A non-guaranteed payment that participating life insurance policies may distribute when the insurer's experience is favourable.
What a policy dividend represents
A dividend on a participating life insurance policy is a distribution the insurer may make to par policyholders when its actual experience turns out better than the conservative assumptions built into the premiums. That experience reflects three main things: investment returns in the participating account, mortality (claims experience), and expenses. When these come in favourably, the surplus can be shared back with par policyholders as dividends.
It is important to understand that these dividends are not the same as stock dividends, and they are not guaranteed. Insurers set a dividend scale that can change from year to year based on ongoing experience. A policy illustration showing decades of projected dividends is a scenario built on current assumptions, not a promise.
How you can use dividends
When dividends are paid, you typically have several options for what to do with them. You can take them in cash, use them to reduce your premiums, leave them on deposit to accumulate with interest, or use them to purchase paid-up additional insurance, which increases both your coverage and your cash value with no additional underwriting.

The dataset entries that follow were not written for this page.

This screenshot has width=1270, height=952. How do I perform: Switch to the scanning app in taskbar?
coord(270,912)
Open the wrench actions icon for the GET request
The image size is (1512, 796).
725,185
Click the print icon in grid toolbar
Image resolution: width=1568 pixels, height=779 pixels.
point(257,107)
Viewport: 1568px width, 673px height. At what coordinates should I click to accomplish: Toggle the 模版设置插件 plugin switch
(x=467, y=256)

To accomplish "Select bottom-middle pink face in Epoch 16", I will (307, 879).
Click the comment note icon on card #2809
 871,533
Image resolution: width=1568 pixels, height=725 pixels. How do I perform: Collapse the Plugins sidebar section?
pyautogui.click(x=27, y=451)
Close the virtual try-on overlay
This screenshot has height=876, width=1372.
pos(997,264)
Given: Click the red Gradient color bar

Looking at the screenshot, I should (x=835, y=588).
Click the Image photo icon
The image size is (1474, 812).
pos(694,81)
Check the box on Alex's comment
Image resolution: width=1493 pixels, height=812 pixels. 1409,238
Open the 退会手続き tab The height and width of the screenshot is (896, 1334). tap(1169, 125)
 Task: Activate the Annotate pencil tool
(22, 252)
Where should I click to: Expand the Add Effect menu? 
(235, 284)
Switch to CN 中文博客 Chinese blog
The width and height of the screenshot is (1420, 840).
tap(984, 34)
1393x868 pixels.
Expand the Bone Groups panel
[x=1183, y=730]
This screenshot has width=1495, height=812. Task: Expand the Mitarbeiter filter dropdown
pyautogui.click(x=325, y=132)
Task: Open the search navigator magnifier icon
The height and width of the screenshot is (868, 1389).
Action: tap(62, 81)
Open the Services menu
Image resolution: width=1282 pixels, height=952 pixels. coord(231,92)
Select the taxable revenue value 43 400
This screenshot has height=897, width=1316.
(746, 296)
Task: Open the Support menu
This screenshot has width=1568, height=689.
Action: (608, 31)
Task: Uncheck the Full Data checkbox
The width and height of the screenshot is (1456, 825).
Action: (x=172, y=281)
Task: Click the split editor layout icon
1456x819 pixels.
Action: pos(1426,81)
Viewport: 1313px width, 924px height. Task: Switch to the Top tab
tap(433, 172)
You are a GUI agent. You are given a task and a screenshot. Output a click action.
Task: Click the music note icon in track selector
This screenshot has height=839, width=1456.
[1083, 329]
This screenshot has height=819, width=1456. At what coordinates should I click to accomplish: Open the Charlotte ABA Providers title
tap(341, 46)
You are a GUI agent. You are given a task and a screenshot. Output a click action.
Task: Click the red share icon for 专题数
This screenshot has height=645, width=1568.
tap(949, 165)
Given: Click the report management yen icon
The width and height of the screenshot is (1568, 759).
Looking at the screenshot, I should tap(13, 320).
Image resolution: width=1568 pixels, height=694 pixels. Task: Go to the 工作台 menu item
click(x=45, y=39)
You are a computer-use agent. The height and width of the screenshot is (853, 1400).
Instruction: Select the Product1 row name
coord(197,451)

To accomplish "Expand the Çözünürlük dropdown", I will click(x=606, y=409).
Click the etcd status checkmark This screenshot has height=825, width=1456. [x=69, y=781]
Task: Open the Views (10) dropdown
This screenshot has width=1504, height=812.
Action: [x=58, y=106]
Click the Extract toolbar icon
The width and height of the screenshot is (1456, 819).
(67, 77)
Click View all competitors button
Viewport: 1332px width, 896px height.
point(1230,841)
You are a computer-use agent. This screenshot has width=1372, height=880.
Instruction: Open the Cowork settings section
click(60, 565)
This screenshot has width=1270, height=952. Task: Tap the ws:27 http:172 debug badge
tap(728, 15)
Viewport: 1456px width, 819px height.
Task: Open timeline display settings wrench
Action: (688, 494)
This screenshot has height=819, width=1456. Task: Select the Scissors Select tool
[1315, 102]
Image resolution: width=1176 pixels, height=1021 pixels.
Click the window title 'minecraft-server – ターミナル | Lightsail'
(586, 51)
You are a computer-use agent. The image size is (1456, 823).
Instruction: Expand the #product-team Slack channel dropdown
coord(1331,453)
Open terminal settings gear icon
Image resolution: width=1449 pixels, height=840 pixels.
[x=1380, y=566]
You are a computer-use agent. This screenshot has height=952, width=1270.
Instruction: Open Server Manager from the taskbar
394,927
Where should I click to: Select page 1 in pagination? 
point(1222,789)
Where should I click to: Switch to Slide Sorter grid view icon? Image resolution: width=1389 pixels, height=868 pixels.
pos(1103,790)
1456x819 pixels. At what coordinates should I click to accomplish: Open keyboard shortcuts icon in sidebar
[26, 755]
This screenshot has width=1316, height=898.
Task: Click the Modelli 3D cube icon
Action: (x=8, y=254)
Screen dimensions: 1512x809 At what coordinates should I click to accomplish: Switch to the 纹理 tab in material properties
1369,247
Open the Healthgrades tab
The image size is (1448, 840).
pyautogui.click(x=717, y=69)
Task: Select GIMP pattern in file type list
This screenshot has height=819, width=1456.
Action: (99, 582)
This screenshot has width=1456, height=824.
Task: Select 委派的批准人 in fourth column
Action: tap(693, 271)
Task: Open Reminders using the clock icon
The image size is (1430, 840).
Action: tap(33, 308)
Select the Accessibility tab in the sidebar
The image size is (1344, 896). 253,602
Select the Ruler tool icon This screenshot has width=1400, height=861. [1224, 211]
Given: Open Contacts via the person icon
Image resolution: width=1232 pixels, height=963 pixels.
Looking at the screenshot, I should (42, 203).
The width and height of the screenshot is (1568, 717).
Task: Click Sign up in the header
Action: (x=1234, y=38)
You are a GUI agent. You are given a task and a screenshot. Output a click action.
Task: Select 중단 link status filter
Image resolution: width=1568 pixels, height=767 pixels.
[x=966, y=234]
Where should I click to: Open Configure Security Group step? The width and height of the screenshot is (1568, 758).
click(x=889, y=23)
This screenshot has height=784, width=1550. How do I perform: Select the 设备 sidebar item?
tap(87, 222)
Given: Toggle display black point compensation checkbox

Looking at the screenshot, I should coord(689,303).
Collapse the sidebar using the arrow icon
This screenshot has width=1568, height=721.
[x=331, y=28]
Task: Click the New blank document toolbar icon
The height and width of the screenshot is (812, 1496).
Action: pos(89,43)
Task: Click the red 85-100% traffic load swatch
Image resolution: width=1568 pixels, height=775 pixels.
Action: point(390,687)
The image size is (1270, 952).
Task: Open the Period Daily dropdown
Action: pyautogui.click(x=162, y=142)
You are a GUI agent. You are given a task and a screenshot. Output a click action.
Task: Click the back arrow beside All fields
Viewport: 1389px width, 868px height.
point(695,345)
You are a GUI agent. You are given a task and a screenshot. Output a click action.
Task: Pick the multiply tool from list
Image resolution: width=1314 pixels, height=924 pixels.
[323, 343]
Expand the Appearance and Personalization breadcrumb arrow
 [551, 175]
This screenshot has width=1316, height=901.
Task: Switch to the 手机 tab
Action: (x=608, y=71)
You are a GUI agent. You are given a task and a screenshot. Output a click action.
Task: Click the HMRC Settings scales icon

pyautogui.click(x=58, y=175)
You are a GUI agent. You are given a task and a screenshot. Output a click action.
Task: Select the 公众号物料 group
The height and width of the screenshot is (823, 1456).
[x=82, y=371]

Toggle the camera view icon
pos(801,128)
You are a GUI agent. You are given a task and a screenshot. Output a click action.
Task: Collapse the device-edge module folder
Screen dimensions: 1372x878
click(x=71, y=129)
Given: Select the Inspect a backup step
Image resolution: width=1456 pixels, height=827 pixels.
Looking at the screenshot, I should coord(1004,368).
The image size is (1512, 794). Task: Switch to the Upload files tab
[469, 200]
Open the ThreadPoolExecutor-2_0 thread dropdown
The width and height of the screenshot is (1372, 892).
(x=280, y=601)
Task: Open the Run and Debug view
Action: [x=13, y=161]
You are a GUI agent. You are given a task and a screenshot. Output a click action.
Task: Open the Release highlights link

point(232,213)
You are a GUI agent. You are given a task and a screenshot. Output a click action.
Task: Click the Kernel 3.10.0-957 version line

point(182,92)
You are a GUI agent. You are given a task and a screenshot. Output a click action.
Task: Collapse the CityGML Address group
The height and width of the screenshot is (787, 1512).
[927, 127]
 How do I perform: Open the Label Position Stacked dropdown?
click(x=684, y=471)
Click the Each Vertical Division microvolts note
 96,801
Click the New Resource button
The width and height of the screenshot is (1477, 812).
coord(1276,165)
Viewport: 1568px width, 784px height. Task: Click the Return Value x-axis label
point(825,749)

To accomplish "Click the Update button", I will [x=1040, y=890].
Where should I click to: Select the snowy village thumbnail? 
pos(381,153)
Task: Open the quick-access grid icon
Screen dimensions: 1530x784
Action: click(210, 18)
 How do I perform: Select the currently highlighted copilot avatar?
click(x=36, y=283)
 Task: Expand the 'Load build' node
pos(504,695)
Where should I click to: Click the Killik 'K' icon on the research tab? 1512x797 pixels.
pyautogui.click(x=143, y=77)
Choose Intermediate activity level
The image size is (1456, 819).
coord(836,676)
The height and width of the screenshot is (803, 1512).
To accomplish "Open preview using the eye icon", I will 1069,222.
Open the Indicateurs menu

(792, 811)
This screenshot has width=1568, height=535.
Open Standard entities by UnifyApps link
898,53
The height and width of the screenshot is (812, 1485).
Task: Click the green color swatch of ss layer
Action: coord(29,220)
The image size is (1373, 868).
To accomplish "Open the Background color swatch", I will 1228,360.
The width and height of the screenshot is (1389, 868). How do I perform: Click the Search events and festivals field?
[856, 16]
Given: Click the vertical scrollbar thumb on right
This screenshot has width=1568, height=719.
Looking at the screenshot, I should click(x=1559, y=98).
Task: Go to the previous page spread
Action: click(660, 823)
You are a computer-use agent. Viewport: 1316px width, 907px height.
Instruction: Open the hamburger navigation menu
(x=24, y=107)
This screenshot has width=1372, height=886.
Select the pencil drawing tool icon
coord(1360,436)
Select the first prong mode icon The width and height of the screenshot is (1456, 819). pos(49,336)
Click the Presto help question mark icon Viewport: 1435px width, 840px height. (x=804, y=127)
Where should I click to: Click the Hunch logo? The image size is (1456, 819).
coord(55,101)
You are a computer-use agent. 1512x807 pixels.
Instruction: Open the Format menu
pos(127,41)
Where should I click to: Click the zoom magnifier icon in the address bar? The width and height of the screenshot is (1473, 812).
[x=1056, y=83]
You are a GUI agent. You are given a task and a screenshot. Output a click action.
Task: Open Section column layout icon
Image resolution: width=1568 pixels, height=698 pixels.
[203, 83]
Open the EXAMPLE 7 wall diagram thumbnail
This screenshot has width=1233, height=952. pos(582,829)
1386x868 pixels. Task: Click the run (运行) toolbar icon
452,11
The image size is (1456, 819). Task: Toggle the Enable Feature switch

The paid-up additions option is popular for people using participating whole life to build value over time, because it compounds coverage and cash value. The tax treatment of each option differs — dividends taken in cash or left to accumulate can have tax consequences depending on the policy's adjusted cost basis — so it is worth confirming the treatment with a licensed advisor before choosing.
Common questions
Are life insurance policy dividends guaranteed?
No. Dividends on participating policies depend on the insurer's investment, mortality, and expense experience, and the dividend scale can change year to year. When comparing participating policies, anchor on the guaranteed values and treat projected dividends as a scenario, not a forecast.
What's the best way to use my policy dividends?
It depends on your goal. Paid-up additions grow both coverage and cash value and are popular for long-term accumulation; taking cash or reducing premiums improves short-term cash flow. Each option has different tax implications, so weigh them with a licensed advisor based on what you are trying to achieve.